The company, which owns CFM with Safran Aircraft Engines, recently started two series of dust-ingestion tests, subjecting high-pressure turbine airfoils to conditions that can cause early engine degradation.
The airfoils are part of GE’s “compact core” – a smaller, hotter-burning and higher-pressure engine it is developing as part of CFM’s Revolutionary Innovation in Sustainable Engines (RISE) programme.
RISE is CFM’s effort to bring to market an open-rotor turbine for the next generation of narrowbody passenger jets.
GE says that, for the compact core, it has started dust-ingestion tests sooner in the programme’s timeline than for any of its prior engines.
“We are doing these tests earlier and earlier… We’re doing it during the demonstration phase of technology maturation, and that is the new normal,” says GE future of flight vice-president Arjan Hegeman. “So we have more and more time to make sure we have full durability maturity.”
In the past, such as for CFM Leaps, which power Airbus A320neo-family jets and Boeing’s 737 Max, GE conducted dust-ingestion tests after service entry.
Durability has proven a problem with several new-generation engines, including Leaps, which have needed maintenance sooner than expected, particularly if operated in sandy and dusty conditions. That is because, experts say, the engines burn hotter and at higher pressure than earlier designs.
GE’s compact core will be hotter and higher-pressure still. It consists of a high-pressure turbine and high-pressure compressor.
The company is using two existing engines as test beds for the dust-ingestion tests: a Leap-1A, which powers Airbus narrowbodies, and an F110, the F-15 fighter jet’s powerplant. The new airfoils have been installed in those test engines.
“A specialised test rig injects dust into the engine over thousands of cycles, representing take-off and climb, cruise and landing,” CFM says. The dust used is “a proprietary mix of sand and other particles developed by GE Aerospace” over 15 years.
The company uses various dust formulations to “emulate the different harsh… environments that our operators are getting”, and to “replicate the failure modes that we are seeing in our fleet”, Hegeman says.
GE plans to complete 3,000 simulated flight cycles of testing.
Ensuring the blades do not overheat is key to durability.
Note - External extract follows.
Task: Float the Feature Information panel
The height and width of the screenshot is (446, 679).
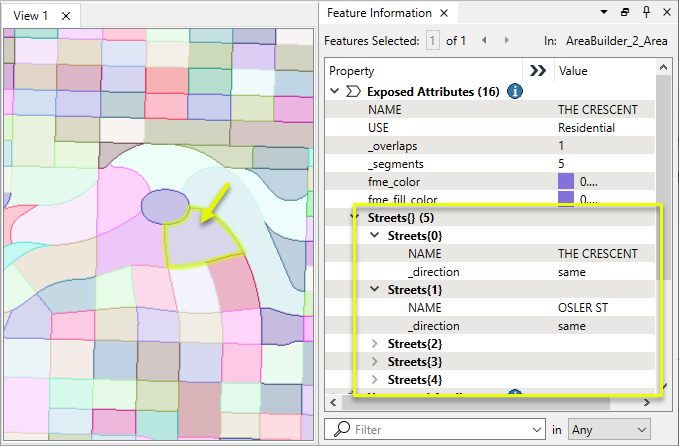Action: point(624,13)
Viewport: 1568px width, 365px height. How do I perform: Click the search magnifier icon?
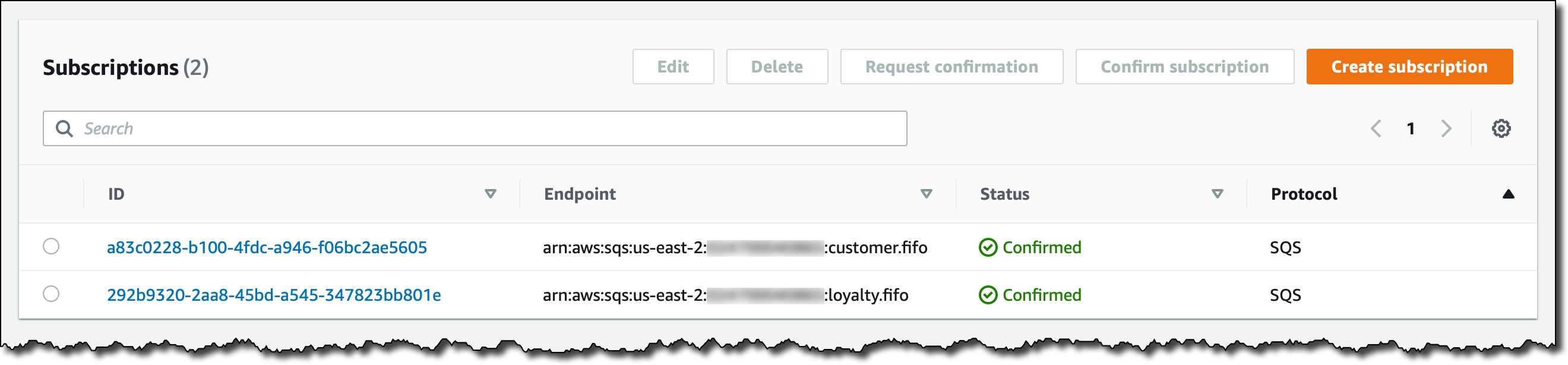point(64,128)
Toward that end, GE has developed “cooling technologies that enable the blades to run in a hot gas path without the blade getting damaged”, Hegeman says, without being specific.
He adds that CFM’s open fan will have a unique characteristic that will keep some dust and dirt out of the centre of the engine.
While two streams of air move through traditional turbofans (bypass air and air moving through the engine), the open fan will have three. Those include bypass air and two streams passing through the engine, one of which will exit the engine before entering the hottest and highest-pressure section, says Hegeman. A “centrifugal filter mechanism” will cause dust and dirt to be expelled via that stream.
“We truly have nailed down what those flows are all looking like [and] how the overall operation cycle of the engine is,” Hegeman says. “The effectiveness of the dust filtering is phenomenal… That is all inherent to that open-fan architecture. You cannot replicate that in a ducted engine.”
GE aims to demonstrate its compact core later this decade. It has been developing the technology partly under NASA’s Hybrid Thermally Efficient Core programme.
CFM estimates the RISE open rotor will be 20% more efficient than today’s engines thanks to several technologies, including the compact core.